- What you need to do -
- a) According to the normalization text, when does Second Normal Form matter?
- b) Write the next part of the normalization text, picking up right after its final line.

SECTION 3: NORMALIZATION

What is Normalization?

Definition: The process of organizing tables to minimize redundancy and eliminate update/insert/delete anomalies.

Simple Explanation: Instead of storing everything in one giant spreadsheet with tons of repeated data, you split it into smaller, related tables.

1NF — First Normal Form

Rule: Every column holds atomic (indivisible) values. No repeating groups, no arrays, no comma-separated lists.

📐 Architecture Diagram
❌ NOT in 1NF:
┌─────────┬──────────────────────┐
│ student │ courses              │
├─────────┼──────────────────────┤
│ Alice   │ Math, Physics, Chem  │  ← Multiple values in one cell
│ Bob     │ Math, English        │
└─────────┴──────────────────────┘

✅ In 1NF:
┌─────────┬──────────┐
│ student │ course   │
├─────────┼──────────┤
│ Alice   │ Math     │
│ Alice   │ Physics  │
│ Alice   │ Chem     │
│ Bob     │ Math     │
│ Bob     │ English  │
└─────────┴──────────┘

2NF — Second Normal Form

Rule: Must be in 1NF + every non-key column depends on the ENTIRE primary key (no partial dependencies).

This only matters when you have a composite primary key.

📐 Architecture Diagram
❌ In 1NF but NOT 2NF:
PK = (student_id, course_id)

┌────────────┬───────────┬──────────────┬──────────────────┐
│ student_id │ course_id │ student_name │ course_name      │
├────────────┼───────────┼──────────────┼──────────────────┤
│ 1          │ C101      │ Alice        │ Mathematics      │
│ 1          │ C102      │ Alice        │ Physics          │
│ 2          │ C101      │ Bob          │ Mathematics      │
└────────────┴───────────┴──────────────┴──────────────────┘

Problem: student_name depends ONLY on student_id (partial dependency)

- Data lines -
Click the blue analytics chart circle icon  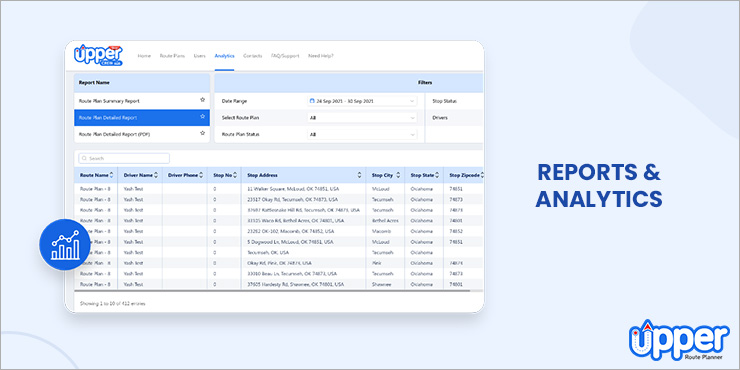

- Results by task -
- a) Only when the table has a composite primary key.

- b)
         course_name depends ONLY on course_id (partial dependency)

✅ In 2NF — Split into 3 tables:

students:          courses:            enrollments:
┌────┬───────┐    ┌───────┬─────────┐  ┌────────────┬───────────┐
│ id │ name  │    │ id    │ name    │  │ student_id │ course_id │
├────┼───────┤    ├───────┼─────────┤  ├────────────┼───────────┤
│ 1  │ Alice │    │ C101  │ Math    │  │ 1          │ C101      │
│ 2  │ Bob   │    │ C102  │ Physics │  │ 1          │ C102      │
└────┴───────┘    └───────┴─────────┘  │ 2          │ C101      │
                                       └────────────┴───────────┘

3NF — Third Normal Form

Rule: Must be in 2NF + no transitive dependencies (non-key column depends on another non-key column).

📐 Architecture Diagram
❌ In 2NF but NOT 3NF:

┌─────────────┬───────────┬────────────────┬──────────────┐
│ employee_id │ dept_id   │ dept_name      │ dept_head    │
├─────────────┼───────────┼────────────────┼──────────────┤
│ 1           │ D10       │ Engineering    │ Alice        │
│ 2           │ D10       │ Engineering    │ Alice        │  ← Redundancy!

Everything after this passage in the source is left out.